Quantity
Use 2gr of tea per 150ml of water.
Temperature
For the optimum infusion use 85°C <185°F> water.
If you like milk, use water at 100°C <212°F>
Brew Time
Infuse for 1 – 3 minutes, tasting regularly.
Enjoy
Sip hot or top with ice for iced tea
Gunpowder tea is made in a similar way as green tea, but after the steaming process, the tea is tightly rolled into pellet-like shapes. When poured with hot water, they swiftly expand over the leaves and can nearly fill the cup.
There are a few reasons why Gunpowder green tea is superior than others: Although it’s challenging, it’s possible to keep the quality of this tea intact for an extended period of time by rolling the leaves tightly. The origin of the base tea is Sri Lanka, more specifically the Dimbula district, home to some of the country’s finest plantations.

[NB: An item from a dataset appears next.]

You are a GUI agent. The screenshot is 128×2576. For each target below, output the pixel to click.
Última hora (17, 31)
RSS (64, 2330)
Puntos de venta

After the coffee crop was destroyed by coffee rot in the 1860s, the British began planting tea in Sri Lanka as a replacement agricultural product. Since China supplied virtually all of Britain’s tea supplies at the time, the British East Indian Tea Company effectively controlled the market. Due to the tense political climate between China and Britain at the time, “The company” saw sourcing tea from Sri Lanka as a wonderful method to spread out supply chain risk.
Traditional Chinese techniques are used to make this gunpowder tea, but the result is a cup of tea of unrivalled quality.